Pero no había nadie más y eso era algo que tenían muy claro los dos. Por eso Byro entraba en cólera cada vez que un vínculo no salía cómo deseaba pero... ¿Qué culpa tenía Vaio de ser el único que pudiera volar?

—No es estadística —dijo Byro tras una larga pausa—. Salen demasiados de fuego lo que... no es malo, pero no es lo que necesito. ¿Por qué no salen vincios de aire? Apenas encontramos uno de agua de vez en cuando. Hay algo que estamos haciendo mal. ¿Qué pasó en tu caso, Vaio? —le preguntó—. ¿Por qué te convertiste en un vincio de aire?

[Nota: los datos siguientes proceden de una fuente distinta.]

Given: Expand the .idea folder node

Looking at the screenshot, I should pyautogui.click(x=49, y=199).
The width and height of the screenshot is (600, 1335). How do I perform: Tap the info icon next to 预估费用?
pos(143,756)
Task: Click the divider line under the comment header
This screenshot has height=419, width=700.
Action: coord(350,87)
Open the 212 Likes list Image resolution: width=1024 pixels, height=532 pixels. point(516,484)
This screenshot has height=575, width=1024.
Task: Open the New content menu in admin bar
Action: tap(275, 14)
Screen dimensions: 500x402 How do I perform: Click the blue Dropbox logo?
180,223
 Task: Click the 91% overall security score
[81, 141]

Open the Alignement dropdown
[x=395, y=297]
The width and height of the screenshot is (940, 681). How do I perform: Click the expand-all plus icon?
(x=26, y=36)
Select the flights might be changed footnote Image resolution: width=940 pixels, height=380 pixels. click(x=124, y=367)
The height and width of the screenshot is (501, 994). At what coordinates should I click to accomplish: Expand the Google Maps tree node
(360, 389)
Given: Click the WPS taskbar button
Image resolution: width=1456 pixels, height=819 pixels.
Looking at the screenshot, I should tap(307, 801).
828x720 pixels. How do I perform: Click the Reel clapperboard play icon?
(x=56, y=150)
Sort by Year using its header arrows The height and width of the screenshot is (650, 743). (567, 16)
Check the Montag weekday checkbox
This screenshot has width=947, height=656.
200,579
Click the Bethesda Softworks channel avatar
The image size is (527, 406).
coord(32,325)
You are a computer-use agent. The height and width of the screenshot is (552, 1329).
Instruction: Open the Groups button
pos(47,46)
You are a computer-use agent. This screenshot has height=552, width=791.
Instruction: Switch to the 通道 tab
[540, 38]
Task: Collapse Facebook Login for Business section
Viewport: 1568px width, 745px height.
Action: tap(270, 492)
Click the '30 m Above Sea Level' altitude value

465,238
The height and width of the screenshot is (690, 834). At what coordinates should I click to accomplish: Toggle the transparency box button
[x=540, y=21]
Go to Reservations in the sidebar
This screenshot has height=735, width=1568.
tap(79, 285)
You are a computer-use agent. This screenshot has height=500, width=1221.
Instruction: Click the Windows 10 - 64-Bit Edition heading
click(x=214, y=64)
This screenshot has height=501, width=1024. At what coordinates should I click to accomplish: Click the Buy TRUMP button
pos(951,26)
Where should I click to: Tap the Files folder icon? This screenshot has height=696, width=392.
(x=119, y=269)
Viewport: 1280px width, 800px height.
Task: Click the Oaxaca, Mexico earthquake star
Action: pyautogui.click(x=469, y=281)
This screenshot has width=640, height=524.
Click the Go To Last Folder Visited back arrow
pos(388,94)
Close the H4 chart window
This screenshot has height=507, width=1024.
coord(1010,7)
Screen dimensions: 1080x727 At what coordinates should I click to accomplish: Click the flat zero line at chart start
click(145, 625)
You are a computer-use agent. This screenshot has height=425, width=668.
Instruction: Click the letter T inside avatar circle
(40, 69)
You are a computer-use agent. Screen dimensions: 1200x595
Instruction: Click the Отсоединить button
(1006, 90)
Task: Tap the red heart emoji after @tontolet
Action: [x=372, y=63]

—No lo sé —murmuró sacudiendo la cabeza. Se miró las manos de un color azul claro como todo su cuerpo, como si en ellas pudiera encontrar las respuestas que buscaba—. Yo solo... era joven y quería volar. Ni siquiera me planteé que pudiera ser otra cosa.

—¿De verdad te presentaste voluntario? —Byro no daba crédito a sus palabras pero no era la primera vez que mantenían esa conversación y en todas ellas, el príncipe le tachaba de loco. Y Vaio no podía rebatir ese argumento—. Quizá necesitemos a un loco.

—Es el principio de voluntad de Tucker —le interrumpió una mujer con la piel de color añil y una larga melena turquesa. A diferencia de los otros miembros del ejército de desperdigados, ella todavía conservaba su collar anulador de voluntad. En el cuello de Byro, pendía una cadena con el anillo que conformaba la otra mitad de la ecuación.

—No sé de qué estás hablando —gruñó el príncipe.

—Hay diferentes teorías que intentan explicar por qué las energías del planeta escogen vincularse a su recipiente de una forma u otra —explicó la mujer adoptando cierto tono académico, como si fuera una entendida del tema—. Una de ellas es el principio de voluntad de Tucker. Según esa teoría, la persona se convierte en lo que más quiere. De alguna forma el planeta favorece la aceptación del nuevo estado adoptando la esencia que más le conviene al vinculado.

—Ah, ¿y ahora todos quieren ser vincios de fuego? —dijo Vaio con una mueca burlona.

—A lo mejor quieren fuerza para vengarse —dijo la mujer sin apenas alzar la voz.

—Podría ser... —aceptó Byro con la vista perdida en algún punto de la mesa.

—Pero entonces es fácil —exclamó el vincio de aire—, consigue a alguien que quiera volar. No debe de ser tan difícil. Busca... voluntarios.

—Sí, claro, voluntarios —dijo Byro con una carcajada seca—. La gente no quiere convertirse en vincio porque creen que es sinónimo de ser esclavo. No encontraré voluntarios.

—Con el tiempo... Quizá si les demuestras que no tienen por qué ser esclavos... —sugirió Vaio, pero sabía que sus palabras caían en dique seco. Tampoco era la primera vez que mantenían esa conversación. En esas ocasiones, en las que se daba cuenta de que todo ya estaba dicho, sabía que no tenía ningún sentido que se quedara allí. Ahora no había correas que pudieran sujetarle. Ahora podía volar hasta tocar el sol.

—Sin ese temor nuestra causa pierde fuerza. Si les damos una oportunidad volveremos a ser esclavos. No existe marcha atrás.

—Lo sé pero... —Vaio desvió la mirada y se encaramó de nuevo a la ventana. Como cada vez que aparecían problemas, sentía la imperiosa necesidad de volar y dejarlos atrás.

—... ¿pero qué? —preguntó Byro frunciendo el ceño.

—Cada vez que hablas así pienso que te preocupa más la venganza que la libertad.

—No es venganza; es justicia —replicó con dureza.

—Como prefieras —dijo el vincio del aire encogiéndose de hombros—. No es lo que buscaba.

—¿Y qué es lo que buscabas, si puede saberse? —preguntó el vincio de fuego con una voz preñada de amargura—. Tú no sabes lo que es...

—¡No, no lo sé! —le interrumpió Vaio—. ¡Oh, viva yo! ¡El vincio afortunado! ¡El esclavo menos esclavo de todos! ¡El idiota que renunció a su libertad y a su familia por un estúpido capricho infantil! No eres el único que ha tenido una mierda de vida, ¿sabes? Pero yo no necesito la venganza para sentirme libre. Solo necesito volar.

Y, diciendo esto, el vincio de aire se arrojó por la ventana y dejó que el aire inflara las alas de su planeador elevándolo a lo más alto. Allí donde las nubes cubrían su presente y los problemas quedaban reducidos al tamaño de las hormigas.